[READING PASSAGE Boundary: Start]

Nevertheless, Prashant Bhushan skilfully used the tool of PIL to intercede on behalf of the man in the street and the powerful with the justice system. In both roles, he came across as not a bleeding heart liberal but a shrewd interpreter of the law for the benefit of his client and cause.

He often stuck his neck out and took principled stands. For instance, in 2014, he declined to name the whistleblower who disclosed the alleged interference by Central Bureau of Investigation (CBI) Director Ranjit Sinha in the 2G investigation.

Prashant Bhushan founded the Campaign for Judicial Accountability & Judicial Reforms (CJAR), which often found itself in the midst of court-room dramas. In 2017, the CJAR filed a petition asking for an investigation into allegations of corruption that reached the corridors of the apex court in a case pertaining to a medical college in Lucknow. In the course of the hearing, standing before the then Chief Justice of India (CJI) Dipak Misra, a fearless Prashant Bhushan asked for the recusal of the CJI as the allegations in the first information report (FIR) were against him. When the CJI remarked that his comment amounted to contempt, PrashantBhushan told the CJI to go ahead and issue a contempt notice, but the CJI replied that he was not worth it.

This is not Prashant Bhushan’s first brush with contempt of court. In 2001, he was accused of contempt along with writer Arundhati Roy and activist Medha Patkar. In his response, he said: “I would like to say at the outset that I am amazed by the fact that such a ridiculously false and malicious contempt petition should be filed by persons who call themselves lawyers. I am however more pained by the fact that such a petition should have been entertained by this court which should have seen the falsity of the allegations made against me from the nature of the allegations and the recklessness with which they have been made.”

His judicial activism has led him to make several remarks on the judiciary in the past. Take, for instance, his articles on judicial accountability that appeared in leading newspapers and journals. In a 2009 article that appeared in Economic and Political Weekly, he wrote: “It is clear from the recent record of the higher judiciary that the imperative of upholding civil liberties, socio-economic rights, and environmental protection has been subordinated to agendas such as the ‘war on terror’, ‘development’ and satisfying corporate interests. Far from remaining faithful to the motives that resulted in the institution of public interest litigation, the Supreme Court has tended to act against the interests of the socio-economically backward.”

[READING PASSAGE Boundary: End]
[SOURCE MATERIAL Boundary: Start]

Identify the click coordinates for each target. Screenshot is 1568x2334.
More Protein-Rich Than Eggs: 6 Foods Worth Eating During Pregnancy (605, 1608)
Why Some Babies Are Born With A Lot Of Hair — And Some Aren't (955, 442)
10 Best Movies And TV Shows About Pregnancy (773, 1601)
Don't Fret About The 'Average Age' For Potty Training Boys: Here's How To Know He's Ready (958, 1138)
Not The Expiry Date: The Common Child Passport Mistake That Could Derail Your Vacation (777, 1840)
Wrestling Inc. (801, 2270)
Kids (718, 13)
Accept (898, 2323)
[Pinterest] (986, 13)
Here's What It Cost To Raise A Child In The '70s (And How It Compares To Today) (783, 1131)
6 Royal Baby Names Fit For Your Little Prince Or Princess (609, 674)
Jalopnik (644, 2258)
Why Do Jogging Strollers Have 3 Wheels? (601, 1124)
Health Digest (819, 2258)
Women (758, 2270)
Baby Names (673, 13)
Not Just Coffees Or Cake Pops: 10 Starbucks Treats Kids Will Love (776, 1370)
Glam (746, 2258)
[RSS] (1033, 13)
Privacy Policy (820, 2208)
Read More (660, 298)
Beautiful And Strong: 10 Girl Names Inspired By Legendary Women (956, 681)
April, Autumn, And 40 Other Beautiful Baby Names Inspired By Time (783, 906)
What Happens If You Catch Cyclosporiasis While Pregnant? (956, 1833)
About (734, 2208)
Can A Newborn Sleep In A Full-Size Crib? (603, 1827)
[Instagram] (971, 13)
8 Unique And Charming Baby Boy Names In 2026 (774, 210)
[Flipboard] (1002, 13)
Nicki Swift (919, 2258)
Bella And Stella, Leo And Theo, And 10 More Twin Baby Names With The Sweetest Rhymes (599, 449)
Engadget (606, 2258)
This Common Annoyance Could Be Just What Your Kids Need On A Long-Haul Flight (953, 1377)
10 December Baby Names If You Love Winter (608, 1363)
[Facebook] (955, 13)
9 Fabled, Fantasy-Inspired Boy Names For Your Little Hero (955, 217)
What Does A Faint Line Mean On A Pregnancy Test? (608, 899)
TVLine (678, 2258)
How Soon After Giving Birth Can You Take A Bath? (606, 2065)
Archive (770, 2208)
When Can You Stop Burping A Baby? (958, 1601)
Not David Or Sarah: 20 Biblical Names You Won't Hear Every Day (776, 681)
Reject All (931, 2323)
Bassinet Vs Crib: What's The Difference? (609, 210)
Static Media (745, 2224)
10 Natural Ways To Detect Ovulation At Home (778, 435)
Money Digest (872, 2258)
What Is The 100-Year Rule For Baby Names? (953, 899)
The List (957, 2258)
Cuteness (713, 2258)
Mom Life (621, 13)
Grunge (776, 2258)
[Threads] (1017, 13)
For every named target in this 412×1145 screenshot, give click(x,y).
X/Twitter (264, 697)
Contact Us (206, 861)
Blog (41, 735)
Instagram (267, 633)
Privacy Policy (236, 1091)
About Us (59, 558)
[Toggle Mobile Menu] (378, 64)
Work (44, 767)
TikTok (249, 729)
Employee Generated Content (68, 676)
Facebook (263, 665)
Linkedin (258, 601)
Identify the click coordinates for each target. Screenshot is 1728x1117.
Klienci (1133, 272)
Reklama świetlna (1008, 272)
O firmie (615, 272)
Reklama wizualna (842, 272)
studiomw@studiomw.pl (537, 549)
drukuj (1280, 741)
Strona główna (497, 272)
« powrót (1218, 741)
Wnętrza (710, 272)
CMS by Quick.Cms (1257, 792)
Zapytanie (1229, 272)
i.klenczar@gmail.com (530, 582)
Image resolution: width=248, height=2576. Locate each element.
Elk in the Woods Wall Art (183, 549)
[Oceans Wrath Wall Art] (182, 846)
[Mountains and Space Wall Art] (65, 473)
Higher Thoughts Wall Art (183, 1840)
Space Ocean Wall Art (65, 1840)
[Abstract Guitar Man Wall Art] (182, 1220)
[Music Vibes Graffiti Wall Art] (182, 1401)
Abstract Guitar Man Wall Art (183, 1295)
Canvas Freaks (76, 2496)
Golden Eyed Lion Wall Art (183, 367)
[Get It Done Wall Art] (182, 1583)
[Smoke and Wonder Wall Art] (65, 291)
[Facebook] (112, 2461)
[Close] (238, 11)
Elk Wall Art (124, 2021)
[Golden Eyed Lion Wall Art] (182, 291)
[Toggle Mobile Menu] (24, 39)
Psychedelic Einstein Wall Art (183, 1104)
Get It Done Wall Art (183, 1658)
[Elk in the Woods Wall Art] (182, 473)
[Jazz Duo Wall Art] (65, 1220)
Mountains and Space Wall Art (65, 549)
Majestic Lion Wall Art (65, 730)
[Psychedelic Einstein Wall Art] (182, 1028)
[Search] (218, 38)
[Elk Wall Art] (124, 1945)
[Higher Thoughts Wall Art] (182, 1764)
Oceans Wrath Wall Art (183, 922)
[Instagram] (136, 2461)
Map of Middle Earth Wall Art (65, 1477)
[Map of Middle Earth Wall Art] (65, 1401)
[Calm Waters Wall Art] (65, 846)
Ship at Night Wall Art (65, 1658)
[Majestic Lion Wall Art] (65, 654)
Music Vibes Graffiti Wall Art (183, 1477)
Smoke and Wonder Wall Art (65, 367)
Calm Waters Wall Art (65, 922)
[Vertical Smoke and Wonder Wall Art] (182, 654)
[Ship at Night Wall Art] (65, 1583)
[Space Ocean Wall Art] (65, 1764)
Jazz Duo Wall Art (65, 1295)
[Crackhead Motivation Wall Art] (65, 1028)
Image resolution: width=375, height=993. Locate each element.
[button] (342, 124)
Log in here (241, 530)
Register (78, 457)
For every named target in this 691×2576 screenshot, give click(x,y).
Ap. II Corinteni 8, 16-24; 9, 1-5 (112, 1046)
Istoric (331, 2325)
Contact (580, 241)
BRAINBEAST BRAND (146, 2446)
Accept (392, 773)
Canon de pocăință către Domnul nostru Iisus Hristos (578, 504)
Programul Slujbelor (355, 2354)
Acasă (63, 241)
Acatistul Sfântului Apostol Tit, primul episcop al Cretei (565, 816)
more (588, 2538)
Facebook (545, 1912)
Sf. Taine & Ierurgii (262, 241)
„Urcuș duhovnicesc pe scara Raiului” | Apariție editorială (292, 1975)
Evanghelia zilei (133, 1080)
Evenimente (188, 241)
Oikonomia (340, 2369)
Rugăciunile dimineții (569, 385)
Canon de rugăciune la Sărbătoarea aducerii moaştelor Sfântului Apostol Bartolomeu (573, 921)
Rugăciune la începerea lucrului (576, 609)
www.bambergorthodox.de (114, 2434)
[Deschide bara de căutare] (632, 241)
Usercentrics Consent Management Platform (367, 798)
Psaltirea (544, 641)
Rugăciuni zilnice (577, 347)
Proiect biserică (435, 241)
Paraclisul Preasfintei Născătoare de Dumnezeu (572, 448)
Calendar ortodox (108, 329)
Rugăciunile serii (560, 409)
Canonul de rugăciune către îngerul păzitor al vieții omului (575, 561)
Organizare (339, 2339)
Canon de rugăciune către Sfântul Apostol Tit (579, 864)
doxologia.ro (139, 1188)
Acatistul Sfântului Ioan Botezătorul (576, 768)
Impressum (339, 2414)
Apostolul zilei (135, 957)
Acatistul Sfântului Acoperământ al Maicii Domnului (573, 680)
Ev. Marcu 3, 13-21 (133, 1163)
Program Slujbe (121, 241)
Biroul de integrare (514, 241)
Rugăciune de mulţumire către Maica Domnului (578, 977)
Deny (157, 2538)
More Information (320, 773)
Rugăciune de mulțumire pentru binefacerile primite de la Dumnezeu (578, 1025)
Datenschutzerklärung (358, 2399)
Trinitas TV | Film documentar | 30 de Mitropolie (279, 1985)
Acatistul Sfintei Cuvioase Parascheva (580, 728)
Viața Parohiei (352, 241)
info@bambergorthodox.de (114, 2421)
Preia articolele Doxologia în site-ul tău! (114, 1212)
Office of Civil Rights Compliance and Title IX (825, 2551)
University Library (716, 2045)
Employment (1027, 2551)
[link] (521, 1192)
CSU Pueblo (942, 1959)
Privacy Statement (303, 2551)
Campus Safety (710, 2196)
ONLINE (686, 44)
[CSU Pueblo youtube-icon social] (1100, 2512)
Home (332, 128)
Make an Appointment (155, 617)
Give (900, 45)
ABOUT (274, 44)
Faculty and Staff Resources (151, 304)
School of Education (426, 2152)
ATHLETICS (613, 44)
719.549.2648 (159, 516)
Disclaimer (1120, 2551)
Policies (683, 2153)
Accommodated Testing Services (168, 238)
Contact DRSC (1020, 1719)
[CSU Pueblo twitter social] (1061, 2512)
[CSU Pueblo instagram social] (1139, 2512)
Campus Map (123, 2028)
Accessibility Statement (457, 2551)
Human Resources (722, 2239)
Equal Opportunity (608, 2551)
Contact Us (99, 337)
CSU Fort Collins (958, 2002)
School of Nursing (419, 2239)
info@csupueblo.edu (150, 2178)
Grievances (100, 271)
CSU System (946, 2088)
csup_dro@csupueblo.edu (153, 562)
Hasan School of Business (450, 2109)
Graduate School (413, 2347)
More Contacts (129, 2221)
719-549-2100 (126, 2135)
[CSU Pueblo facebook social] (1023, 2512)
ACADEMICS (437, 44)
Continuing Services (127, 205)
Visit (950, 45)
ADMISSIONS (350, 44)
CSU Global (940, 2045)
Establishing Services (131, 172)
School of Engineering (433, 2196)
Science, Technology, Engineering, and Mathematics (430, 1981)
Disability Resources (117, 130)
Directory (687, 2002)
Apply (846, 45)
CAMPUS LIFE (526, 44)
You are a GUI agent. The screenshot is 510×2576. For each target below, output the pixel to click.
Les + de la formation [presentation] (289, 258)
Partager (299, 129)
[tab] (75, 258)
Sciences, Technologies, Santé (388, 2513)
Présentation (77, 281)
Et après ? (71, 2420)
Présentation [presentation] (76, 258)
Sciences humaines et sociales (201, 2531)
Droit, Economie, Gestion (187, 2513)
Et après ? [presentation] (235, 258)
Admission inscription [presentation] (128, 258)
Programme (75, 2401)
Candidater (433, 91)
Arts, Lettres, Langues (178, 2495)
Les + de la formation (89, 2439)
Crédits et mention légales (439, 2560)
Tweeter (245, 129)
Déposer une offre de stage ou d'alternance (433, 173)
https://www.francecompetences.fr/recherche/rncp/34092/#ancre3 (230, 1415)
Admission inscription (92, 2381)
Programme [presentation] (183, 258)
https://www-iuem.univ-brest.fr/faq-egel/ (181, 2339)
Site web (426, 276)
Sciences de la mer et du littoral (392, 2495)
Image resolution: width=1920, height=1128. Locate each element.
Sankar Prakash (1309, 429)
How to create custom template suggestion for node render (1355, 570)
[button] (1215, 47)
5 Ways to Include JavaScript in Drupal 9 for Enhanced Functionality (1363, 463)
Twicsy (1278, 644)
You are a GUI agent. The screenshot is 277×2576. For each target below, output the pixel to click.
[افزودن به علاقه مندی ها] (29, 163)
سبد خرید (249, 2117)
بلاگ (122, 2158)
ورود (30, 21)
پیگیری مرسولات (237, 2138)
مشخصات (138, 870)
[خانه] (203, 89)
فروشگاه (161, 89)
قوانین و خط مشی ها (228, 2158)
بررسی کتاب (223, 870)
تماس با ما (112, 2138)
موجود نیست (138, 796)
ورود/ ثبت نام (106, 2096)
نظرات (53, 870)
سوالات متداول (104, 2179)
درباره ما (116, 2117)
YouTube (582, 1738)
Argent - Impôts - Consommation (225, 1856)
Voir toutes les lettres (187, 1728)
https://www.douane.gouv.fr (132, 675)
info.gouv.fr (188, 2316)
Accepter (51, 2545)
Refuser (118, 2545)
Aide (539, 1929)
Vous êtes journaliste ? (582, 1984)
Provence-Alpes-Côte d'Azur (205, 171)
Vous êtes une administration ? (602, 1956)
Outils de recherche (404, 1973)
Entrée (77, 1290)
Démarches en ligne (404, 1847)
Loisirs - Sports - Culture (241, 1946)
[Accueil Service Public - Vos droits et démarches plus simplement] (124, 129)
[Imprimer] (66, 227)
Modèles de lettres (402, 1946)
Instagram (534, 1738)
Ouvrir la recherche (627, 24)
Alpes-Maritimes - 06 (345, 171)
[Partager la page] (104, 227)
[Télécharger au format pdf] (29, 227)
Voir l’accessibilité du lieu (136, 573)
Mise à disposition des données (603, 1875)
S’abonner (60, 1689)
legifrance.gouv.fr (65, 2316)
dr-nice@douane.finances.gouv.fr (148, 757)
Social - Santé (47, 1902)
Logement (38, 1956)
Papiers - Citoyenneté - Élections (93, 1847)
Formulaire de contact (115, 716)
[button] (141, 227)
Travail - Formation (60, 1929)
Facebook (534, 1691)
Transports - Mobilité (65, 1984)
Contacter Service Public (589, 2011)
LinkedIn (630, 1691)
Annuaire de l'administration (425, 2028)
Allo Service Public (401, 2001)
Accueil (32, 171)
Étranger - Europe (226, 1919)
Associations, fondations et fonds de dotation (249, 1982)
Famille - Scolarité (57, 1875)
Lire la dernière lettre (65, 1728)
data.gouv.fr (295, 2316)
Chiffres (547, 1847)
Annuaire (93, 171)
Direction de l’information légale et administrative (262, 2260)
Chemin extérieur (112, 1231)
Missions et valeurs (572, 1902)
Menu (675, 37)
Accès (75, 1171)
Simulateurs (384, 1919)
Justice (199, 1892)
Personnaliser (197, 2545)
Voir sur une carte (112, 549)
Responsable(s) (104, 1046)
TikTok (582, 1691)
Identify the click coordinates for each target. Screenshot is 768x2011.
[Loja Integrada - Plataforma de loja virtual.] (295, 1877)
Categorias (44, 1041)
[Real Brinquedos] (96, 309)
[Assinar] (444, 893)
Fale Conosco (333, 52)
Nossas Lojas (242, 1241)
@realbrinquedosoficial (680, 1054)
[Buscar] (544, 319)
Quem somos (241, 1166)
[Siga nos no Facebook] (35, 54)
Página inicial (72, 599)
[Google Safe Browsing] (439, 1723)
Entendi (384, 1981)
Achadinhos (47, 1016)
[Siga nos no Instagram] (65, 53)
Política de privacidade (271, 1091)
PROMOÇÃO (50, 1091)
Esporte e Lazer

[SOURCE MATERIAL Boundary: End]

== LIST OF TASKS ==
a – Reproduce the passage on Prashant Bhushan from "Nevertheless, Prashant Bhushan" up to and including "client and cause.".
b – Answer these questions from the passage on Prashant Bhushan:
(i) What organization did Prashant Bhushan found?
(ii) Who was accused of contempt along with him in 2001?
(iii) In which publication did his 2009 article appear?
c – Resume the passage on Prashant Bhushan, continuing on from its final sentence.
The entries have no part in this.

== RESULTS ==
a –
Nevertheless, Prashant Bhushan skilfully used the tool of PIL to intercede on behalf of the man in the street and the powerful with the justice system. In both roles, he came across as not a bleeding heart liberal but a shrewd interpreter of the law for the benefit of his client and cause.

b –
(i) The Campaign for Judicial Accountability & Judicial Reforms (CJAR)
(ii) Writer Arundhati Roy and activist Medha Patkar
(iii) Economic and Political Weekly

c –
In 2011, Shanti Bhushan and Prashant Bhushan put their weight behind the India Against Corruption (IAC) movement led by Anna Hazare that was fighting for a strong Lokpal Bill. Later, the platform led to the creation of the Aam Aadmi Party (AAP) led by Arvind Kejriwal. The Bhushans had to weather many storms as part of the campaign. It was alleged that Shanti Bhushan and his son Jayant Bhushan got two farm plots from the then Uttar Pradesh Chief Minister Mayawati from her discretionary quota. The Bhushans denied the allegations and in their defence said that they were fighting cases against Mayawati and the question of obtaining favours from her did not arise.

In 2015, Prashant Bhushan and Yogendra Yadav were unceremoniously removed from the AAP because they wereblamed for plotting against the AAP in the Delhi Assembly elections. The two formed Swaraj Abhiyan, a socio-political organisation. Prashant Bhushan admitted later that Anna Hazare and the IAC movement were used by the right wing. In a tweet in 2018, he said: “Modi needed Anna only to discredit the Congress and climb to power using his movement. He has no use for Anna now that he is in power. He has jettisoned the Lokpal, not notified the whistle blower law, appointed corrupt people to the CVC and the CBI, and escorted various scamsters out of India.”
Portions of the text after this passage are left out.